Safe AI for Automated Driving by Jelena Frtunikj and Thomas Stauner (BMW)
BMW focuses on supervised deep learning for object detection. They use a mix of real and synthetic images to train the model to recognize humans, animals, vehicles and traffic signs.
The model is only allowed 40 milliseconds to interpret the image and make a decision.
Developing AI for automated driving does not only require good average precision. It is equally important to detect critical unusual situations. This rests on having high-quality training data that capture myriad situations and are labeled correctly and comprehensively.
The model needs to be built in a way that it can react appropriately when one rule conflicts with another. Think, for example, about a pedestrian who crosses at red even though a car approaches. Here, the principle ‘protect humans’ conflicts with the rule ‘green light means go.’
Opportunities and Challenges of AI in Health Insurance by Eike Brechmann (Allianz Digital Health)
Insurance has always been a data-driven business model. AI has a huge potential to drive business impact when we improve our processes.
Eike presented four use cases for AI in health insurance.
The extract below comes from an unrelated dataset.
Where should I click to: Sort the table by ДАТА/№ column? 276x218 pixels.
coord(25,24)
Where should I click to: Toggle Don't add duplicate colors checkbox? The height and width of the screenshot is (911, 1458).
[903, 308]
The central theme in all four was connecting a medical diagnosis to expenses on the part of the insurer. This can simplify processes and provide helpful inputs for claims handlers and health professionals – if the results are explainable and interpretable for Allianz employees, customers and regulators.
Use case 1:
Assessing and quantifying the cost risk of pre-existing conditions. Imagine a 25-year old who has hay fever wants to take out insurance with us. What is their risk of developing asthma, for example, and how will this reflect in the overall cost when we will likely insure them for more than 50 years?
Use case 2:
How can we detect potential fraud, for example when a client does not declare their pre-existing conditions at the time the contract is signed?
Use case 3:
How can we identify instances in which health care providers manipulate invoices and provide unjustifiably expensive treatments or services? In this case, unsupervised machine learning can detect deviations from what would be considered the usual treatment and expenses for a given illness.
Use case 4:
AI can help identify customer groups who are at higher risk for certain illnesses and help them take preventive action.
DeepX: Deep Learning with Deep Knowledge by Volker Tresp (Siemens)
- Volker talked about his research in the area of combining knowledge graphs with deep learning. A knowledge graph is a graphical representation of information that shows relations between objects, people, events, etc.
- By combining the two, a model can not only identify objects in an image, but also their relationship, for example two humans side by side.
- Using knowledge graphs, a model can even recognize relationships that were not present in the training data. One example: Imagine we want to train a machine learning model to recognize humans, car and bicycles, and what their relation is in the image, e.g. human-on-bicycle. The model has to ‘learn’ first what humans in cars and on bicycles look like, and this relies on having a sufficient amount of training data. Our data may contain images of a human next to a car and of a human on a bicycle, but we are lacking images of humans next to a bicycle. In this case, a knowledge graph can help the model learn that humans can, in fact, be next to bicycles, and what this looks like – even though it’s nowhere in the training images.